Deniz turizminde kimlik bildirimi zorunluluğu

Öztürk, deniz turizmi alanında Kültür ve Turizm Bakanlığı tarafından hayata geçirilen yeni tedbirlerin bulunduğunu belirterek, bu düzenlemelerin öncelikli olarak kayıt dışılıkla mücadeleyi hedeflediğini ifade etti. Söz konusu uygulamaların aynı zamanda kültürel mirasın korunmasına yönelik önemli adımlar içerdiğini kaydeden Öztürk, “Bu kapsamda hem deniz turizmini hem de konaklama sektörünü ilgilendiren bazı kritik kararlar yürürlüğe girmiş durumda. Kısaca özetlemek gerekirse; konaklama sektöründe kimlik bildirimine ilişkin düzenlemelere benzer şekilde, deniz turizmi araçları, marinalar, liman ve kıyı tesislerini işletenler ile deniz turizm aracı kiralayanlara da kimlik bildirme yükümlülüğü getirildi. Bu kapsamda, deniz araçlarında konaklayan ya da seyahat eden kişilerin kimlik bilgileri ile giriş–çıkış kayıtlarının tutulması ve kolluk kuvvetlerine bildirilmesi zorunlu hale geldi. Artık birçok alanda olduğu gibi deniz turizminde de daha sıkı bir disiplin sürecine girildiğini görüyoruz. Bunun temel amacı denizde olası bir acil durumda, teknede kaç kişinin bulunduğunun net olarak bilinmesi. Bu, tamamen can güvenliğiyle ilgili bir konu. Edindiğim bilgilere göre net olmamakla birlikte bir yıl içerisinde üç kez kapasitenin üzerinde yolcu taşıyan işletmelerin turizm işletme belgesinin iptali söz konusu olabiliyor” dedi.
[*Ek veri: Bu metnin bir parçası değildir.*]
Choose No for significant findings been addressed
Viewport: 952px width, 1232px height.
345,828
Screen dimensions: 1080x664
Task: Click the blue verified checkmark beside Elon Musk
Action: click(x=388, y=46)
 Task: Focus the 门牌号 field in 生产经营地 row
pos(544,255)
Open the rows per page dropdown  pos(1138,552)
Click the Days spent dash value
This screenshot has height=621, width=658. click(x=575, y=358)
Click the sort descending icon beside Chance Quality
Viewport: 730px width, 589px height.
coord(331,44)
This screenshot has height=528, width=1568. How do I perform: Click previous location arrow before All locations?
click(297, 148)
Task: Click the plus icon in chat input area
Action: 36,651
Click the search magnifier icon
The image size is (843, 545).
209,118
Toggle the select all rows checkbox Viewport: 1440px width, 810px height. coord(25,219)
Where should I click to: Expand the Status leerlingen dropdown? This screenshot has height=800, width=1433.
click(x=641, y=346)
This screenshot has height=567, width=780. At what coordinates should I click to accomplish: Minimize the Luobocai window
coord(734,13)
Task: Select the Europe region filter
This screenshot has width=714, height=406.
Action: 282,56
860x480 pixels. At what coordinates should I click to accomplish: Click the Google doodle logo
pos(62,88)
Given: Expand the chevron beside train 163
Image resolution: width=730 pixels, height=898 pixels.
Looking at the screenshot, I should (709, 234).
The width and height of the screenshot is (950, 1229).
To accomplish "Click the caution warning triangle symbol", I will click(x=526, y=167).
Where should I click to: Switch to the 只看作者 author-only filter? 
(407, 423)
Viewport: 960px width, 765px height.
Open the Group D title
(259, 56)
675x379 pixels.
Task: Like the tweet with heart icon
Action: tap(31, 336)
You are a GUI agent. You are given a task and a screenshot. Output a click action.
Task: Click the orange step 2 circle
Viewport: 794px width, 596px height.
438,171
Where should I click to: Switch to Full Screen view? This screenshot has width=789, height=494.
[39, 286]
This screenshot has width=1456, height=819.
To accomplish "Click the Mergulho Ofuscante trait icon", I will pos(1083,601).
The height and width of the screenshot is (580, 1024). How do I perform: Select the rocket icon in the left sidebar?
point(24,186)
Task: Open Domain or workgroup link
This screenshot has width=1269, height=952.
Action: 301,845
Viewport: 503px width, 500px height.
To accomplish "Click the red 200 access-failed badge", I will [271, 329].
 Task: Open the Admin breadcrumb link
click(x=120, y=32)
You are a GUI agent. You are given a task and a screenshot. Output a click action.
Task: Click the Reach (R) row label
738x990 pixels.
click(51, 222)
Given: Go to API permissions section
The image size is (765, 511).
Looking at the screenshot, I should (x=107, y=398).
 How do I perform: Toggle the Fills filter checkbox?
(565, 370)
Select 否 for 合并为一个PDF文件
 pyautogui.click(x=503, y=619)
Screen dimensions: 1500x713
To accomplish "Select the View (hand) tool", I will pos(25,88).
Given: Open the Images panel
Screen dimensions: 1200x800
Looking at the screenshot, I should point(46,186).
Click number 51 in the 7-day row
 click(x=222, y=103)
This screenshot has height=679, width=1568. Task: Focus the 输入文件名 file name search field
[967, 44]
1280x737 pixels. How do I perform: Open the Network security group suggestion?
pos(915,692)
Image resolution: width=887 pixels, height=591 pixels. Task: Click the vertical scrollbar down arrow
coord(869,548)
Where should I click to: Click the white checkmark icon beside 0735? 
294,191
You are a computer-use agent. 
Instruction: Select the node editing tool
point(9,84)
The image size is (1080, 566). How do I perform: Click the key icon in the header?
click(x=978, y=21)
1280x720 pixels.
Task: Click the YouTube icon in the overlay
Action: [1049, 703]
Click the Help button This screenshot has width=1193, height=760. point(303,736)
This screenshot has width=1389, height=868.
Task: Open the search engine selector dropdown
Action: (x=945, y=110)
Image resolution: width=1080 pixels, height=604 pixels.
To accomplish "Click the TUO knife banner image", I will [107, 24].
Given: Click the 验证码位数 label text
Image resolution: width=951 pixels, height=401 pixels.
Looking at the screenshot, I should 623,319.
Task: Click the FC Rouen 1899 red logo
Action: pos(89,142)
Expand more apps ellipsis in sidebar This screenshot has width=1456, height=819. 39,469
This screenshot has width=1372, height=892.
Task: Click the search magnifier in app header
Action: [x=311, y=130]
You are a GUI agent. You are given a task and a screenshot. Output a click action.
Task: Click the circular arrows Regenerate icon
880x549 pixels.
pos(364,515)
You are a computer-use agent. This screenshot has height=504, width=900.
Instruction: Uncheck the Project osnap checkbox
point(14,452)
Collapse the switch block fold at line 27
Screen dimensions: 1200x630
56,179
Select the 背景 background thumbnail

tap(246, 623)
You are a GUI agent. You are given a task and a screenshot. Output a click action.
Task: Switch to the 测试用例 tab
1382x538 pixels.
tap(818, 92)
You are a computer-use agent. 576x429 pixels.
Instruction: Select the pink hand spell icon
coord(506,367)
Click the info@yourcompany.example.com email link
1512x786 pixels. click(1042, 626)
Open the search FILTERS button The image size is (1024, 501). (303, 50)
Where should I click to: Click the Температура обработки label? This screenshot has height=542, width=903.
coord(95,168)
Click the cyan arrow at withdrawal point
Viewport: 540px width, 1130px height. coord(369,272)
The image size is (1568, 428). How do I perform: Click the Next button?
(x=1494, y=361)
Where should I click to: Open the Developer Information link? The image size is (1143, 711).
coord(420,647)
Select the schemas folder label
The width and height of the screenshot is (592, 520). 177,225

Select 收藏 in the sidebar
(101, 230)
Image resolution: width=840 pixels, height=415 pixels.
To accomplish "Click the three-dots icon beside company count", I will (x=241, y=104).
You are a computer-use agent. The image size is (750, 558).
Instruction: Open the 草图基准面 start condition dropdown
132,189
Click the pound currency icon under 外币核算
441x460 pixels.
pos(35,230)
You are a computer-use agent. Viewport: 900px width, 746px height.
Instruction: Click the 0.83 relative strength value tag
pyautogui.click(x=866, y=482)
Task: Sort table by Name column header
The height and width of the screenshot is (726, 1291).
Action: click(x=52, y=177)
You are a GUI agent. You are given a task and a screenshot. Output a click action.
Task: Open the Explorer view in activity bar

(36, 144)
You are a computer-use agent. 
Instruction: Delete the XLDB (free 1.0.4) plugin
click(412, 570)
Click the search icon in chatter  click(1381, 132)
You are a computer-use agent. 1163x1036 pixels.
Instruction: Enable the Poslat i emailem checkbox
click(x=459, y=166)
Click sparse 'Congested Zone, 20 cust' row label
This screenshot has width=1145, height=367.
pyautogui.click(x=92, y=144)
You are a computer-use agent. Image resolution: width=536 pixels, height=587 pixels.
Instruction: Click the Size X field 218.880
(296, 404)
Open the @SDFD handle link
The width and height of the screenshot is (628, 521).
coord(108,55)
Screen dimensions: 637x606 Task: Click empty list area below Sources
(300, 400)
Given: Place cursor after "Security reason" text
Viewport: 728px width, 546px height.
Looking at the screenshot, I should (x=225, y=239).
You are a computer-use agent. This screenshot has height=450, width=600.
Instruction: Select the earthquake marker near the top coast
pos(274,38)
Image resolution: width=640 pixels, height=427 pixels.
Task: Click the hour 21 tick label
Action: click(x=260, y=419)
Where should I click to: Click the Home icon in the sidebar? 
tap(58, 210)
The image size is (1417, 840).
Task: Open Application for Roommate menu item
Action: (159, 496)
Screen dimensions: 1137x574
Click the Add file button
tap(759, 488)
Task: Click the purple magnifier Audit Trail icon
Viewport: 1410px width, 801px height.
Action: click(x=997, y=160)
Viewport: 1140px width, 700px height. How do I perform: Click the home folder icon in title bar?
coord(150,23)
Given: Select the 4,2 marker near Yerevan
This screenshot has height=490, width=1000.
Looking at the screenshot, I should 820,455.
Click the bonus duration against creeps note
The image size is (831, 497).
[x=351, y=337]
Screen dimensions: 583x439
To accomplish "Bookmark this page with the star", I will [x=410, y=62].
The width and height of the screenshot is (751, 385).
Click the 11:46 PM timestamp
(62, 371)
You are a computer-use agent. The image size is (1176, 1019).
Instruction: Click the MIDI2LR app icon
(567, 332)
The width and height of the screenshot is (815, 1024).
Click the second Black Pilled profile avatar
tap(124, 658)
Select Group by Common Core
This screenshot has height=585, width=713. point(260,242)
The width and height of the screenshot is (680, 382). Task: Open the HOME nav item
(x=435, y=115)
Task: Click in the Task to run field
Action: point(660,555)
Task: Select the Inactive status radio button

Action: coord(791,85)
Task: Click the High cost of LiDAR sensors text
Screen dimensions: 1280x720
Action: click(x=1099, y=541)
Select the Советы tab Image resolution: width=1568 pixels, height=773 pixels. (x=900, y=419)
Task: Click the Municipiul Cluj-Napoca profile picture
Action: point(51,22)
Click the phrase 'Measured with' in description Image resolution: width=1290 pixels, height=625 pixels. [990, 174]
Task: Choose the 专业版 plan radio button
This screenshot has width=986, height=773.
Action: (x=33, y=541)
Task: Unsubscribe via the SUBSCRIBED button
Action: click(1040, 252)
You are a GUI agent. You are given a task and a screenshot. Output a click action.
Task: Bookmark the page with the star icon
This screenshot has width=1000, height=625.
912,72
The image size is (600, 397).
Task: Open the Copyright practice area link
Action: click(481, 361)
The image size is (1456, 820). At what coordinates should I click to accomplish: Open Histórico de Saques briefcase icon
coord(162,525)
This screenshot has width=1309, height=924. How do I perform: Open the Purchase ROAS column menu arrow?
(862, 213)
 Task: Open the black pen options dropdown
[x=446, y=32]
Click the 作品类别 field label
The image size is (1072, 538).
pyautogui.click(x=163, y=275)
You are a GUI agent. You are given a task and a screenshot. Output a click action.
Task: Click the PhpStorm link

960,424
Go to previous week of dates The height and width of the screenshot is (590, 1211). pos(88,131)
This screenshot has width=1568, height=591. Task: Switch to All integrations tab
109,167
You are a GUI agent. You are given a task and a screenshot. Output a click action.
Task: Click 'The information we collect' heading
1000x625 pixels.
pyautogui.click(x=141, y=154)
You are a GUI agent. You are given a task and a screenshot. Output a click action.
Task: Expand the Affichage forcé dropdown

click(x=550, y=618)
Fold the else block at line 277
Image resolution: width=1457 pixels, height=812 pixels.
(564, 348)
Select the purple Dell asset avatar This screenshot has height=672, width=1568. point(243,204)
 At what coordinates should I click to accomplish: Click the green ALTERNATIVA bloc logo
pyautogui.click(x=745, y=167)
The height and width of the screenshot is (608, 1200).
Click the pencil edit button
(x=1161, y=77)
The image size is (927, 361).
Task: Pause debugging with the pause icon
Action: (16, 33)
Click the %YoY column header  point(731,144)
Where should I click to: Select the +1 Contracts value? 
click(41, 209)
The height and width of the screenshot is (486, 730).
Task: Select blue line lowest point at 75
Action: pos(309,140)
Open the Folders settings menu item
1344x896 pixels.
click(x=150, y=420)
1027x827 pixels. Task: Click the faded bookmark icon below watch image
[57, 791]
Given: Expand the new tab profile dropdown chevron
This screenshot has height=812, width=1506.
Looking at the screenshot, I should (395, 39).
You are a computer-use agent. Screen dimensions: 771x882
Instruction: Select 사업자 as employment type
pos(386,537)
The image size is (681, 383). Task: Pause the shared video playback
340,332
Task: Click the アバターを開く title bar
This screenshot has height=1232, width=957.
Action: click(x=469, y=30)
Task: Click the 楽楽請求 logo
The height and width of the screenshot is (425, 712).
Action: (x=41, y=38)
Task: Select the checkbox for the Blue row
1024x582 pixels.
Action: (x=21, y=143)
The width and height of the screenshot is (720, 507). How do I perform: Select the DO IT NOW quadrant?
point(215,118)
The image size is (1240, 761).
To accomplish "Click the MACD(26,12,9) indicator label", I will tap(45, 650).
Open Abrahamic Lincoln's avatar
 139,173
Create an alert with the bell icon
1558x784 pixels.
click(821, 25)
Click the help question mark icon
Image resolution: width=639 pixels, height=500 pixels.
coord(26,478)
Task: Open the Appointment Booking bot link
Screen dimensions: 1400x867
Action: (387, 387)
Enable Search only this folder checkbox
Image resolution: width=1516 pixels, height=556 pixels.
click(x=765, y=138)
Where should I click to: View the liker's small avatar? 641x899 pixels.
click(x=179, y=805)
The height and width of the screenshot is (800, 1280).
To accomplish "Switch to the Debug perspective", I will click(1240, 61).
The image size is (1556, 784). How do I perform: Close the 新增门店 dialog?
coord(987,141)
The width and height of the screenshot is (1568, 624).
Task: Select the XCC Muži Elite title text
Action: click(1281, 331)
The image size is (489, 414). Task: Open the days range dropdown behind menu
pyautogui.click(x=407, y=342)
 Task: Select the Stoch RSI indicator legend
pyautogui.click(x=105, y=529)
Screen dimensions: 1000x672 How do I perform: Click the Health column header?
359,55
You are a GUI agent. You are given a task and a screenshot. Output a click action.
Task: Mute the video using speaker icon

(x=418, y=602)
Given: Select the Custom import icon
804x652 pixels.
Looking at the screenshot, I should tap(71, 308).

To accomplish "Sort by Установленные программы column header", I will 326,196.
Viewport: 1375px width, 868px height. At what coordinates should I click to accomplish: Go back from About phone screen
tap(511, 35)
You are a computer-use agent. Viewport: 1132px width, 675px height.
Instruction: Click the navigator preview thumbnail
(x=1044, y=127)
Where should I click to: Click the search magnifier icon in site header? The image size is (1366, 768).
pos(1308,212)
“On-Board uygulamaları denizcilik gündeminde”

Gemiye katılacak gemi adamlarının dünyanın farklı noktalarında vizesiz ya da transit vizeyle gemiye katılabilmesine olanak sağlayan ‘on-board’ uygulamalarının uzun süredir gündemde yer aldığını söyleyen Öztürk, “Zaten acenteler aracılığıyla bu işlemler pratikte yürütülüyor. Bu konunun artık daha yüksek sesle konuşulmaya başlanması bile başlı başına önemli bir gelişme. Denizciler söz konusu olduğunda kapsamın genişletilip genişletilmeyeceğini zaman gösterecek. Türk denizcilerinin ve kaptanlarının uluslararası alanda yeniden güçlü şekilde varlık göstermesi, bu tür düzenlemelerin hayata geçmesiyle mümkün olacak. Zaman zaman gecikmeler ve aksaklıklar yaşansa da en azından artık bu meselelerin tartışılmaya başlanmış olması umut verici” diye konuştu.